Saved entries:
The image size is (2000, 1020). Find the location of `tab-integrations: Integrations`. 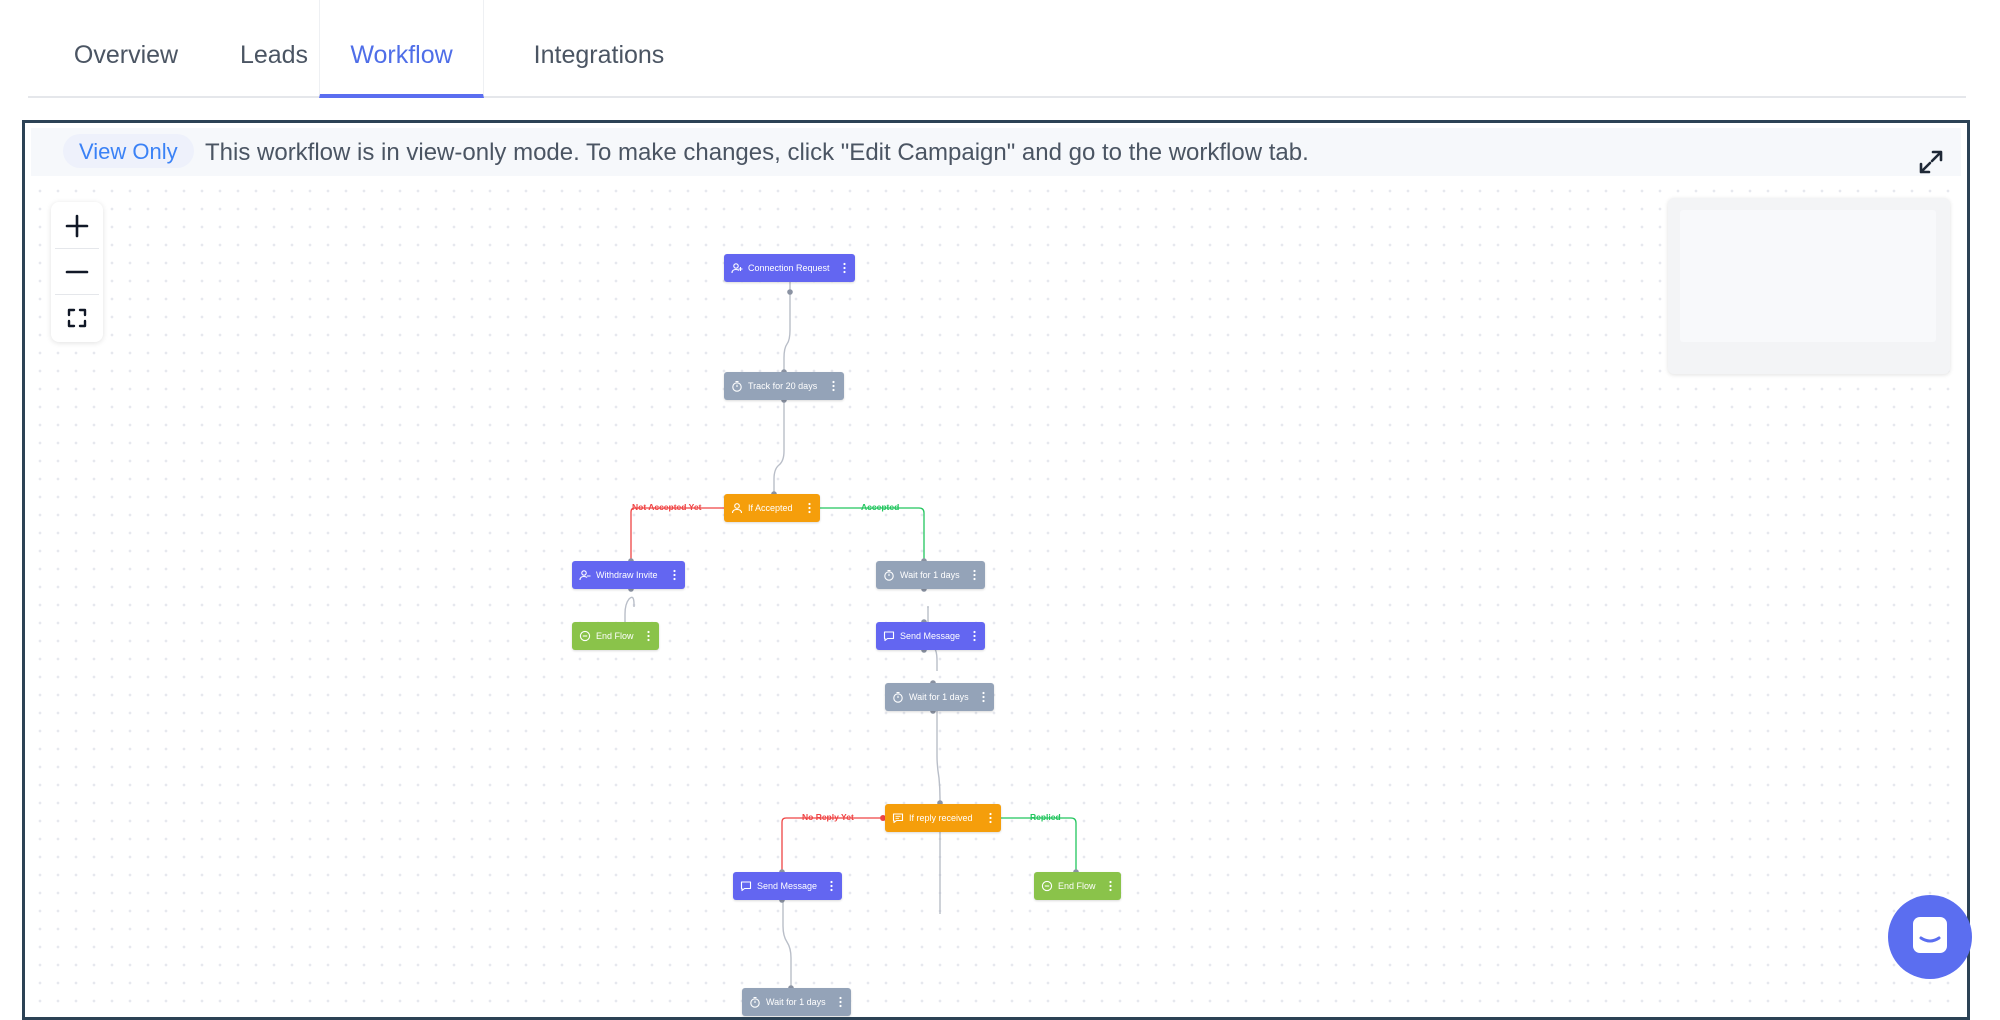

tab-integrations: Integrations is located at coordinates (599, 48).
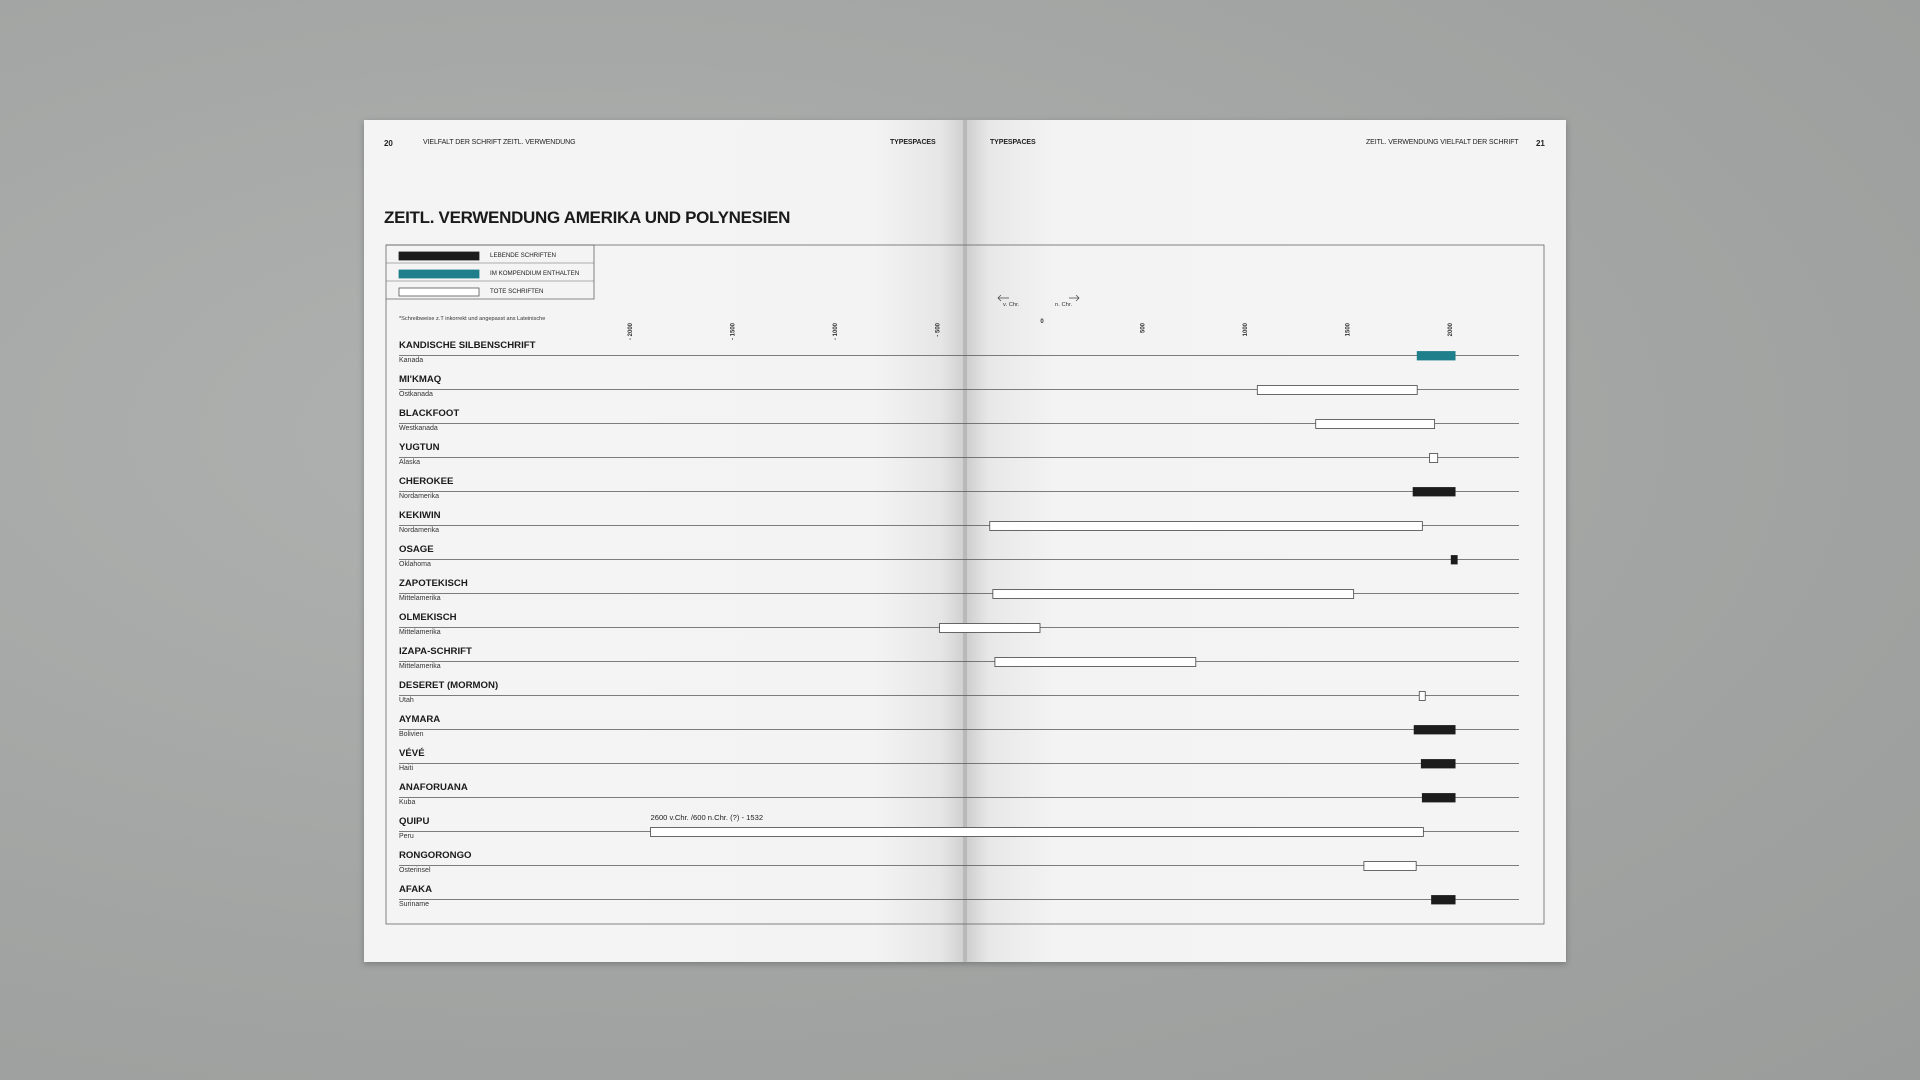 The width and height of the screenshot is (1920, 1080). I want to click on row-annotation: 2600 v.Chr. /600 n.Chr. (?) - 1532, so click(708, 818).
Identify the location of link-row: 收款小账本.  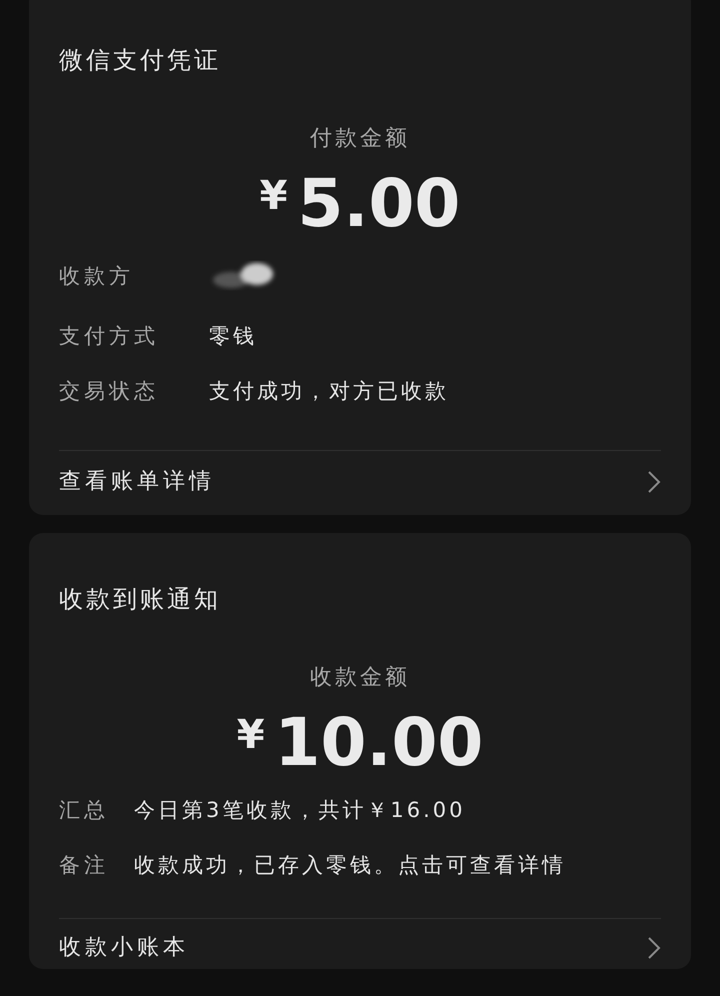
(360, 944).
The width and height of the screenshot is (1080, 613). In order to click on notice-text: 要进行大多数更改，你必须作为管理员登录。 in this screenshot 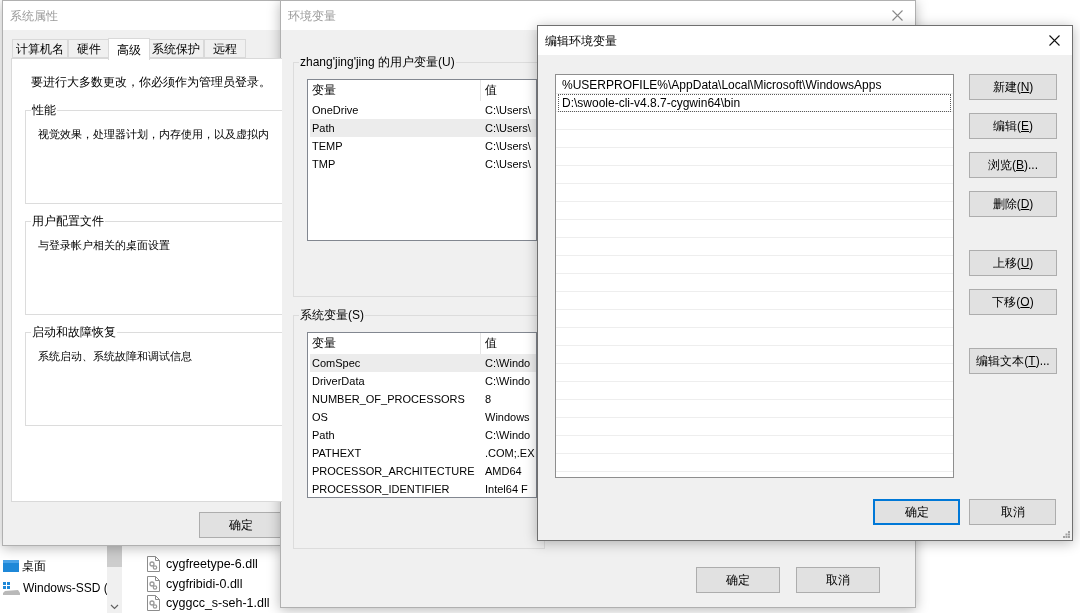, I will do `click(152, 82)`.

- [ASSIGNED TASK]
Copy the listing word for word from its first line down to and including the line that contains "(360, 944).". Omit the pictures from your copy.

- [TASK OUTPUT]
The image size is (2000, 1020). Find the location of `tab-integrations: Integrations`. 

tab-integrations: Integrations is located at coordinates (599, 48).
 The width and height of the screenshot is (1920, 1080). I want to click on row-annotation: 2600 v.Chr. /600 n.Chr. (?) - 1532, so click(708, 818).
Identify the location of link-row: 收款小账本.  
(360, 944).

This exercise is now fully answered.